There are more than 3,300 Arby's locations, and a majority of them are franchises, according to the company. Its parent company, Arby's Restaurant Group Inc., owns more than 1,000 of the restaurants.
"Not all of the corporate restaurants were affected," Christopher Fuller, Arby's senior vice president of communications, told Krebs. "But this is the most important point: that we have fully contained and eradicated the malware that was on our point-of-sale systems."
It was not immediately clear how long the malware was stealing card information. However, an alert from PCSU, an organization serves more than 800 credit unions, noted a data breach linked to an unnamed "large fast-food restaurant chain" that affected more than 355,000 credit and debit cards issued by PCSU member banks, Krebs reported.
The alert, which was sent to member banks, said the breach appeared to have lasted from Oct. 25, 2016, to Jan. 19, 2017.
Wendy's suffered a similarly large data breach last year that affected 1,025 restaurants.

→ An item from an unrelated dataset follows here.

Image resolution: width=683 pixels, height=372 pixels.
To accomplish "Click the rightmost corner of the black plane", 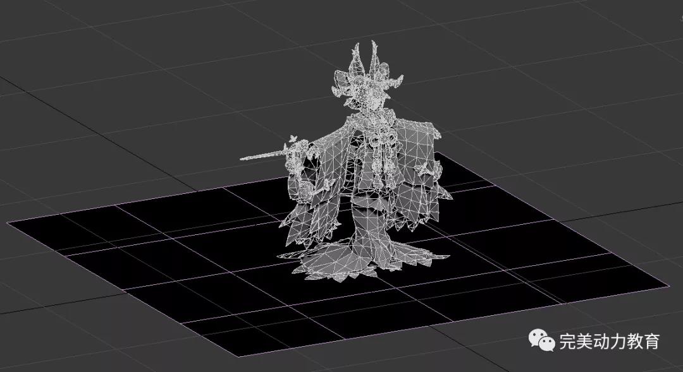I will point(667,285).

In a statement, National Association of Federally-Insured Credit Unions president and CEO Dan Berger warned that data breaches like the ones that affected Arby's and Wendy's are likely to increase.
He urged legislators to create national data security standards for retailers.
"The continuing saga of retail data breaches have become a national nightmare," he said. "This breach is another example of why Congress must act to implement national data security standards for retailers now."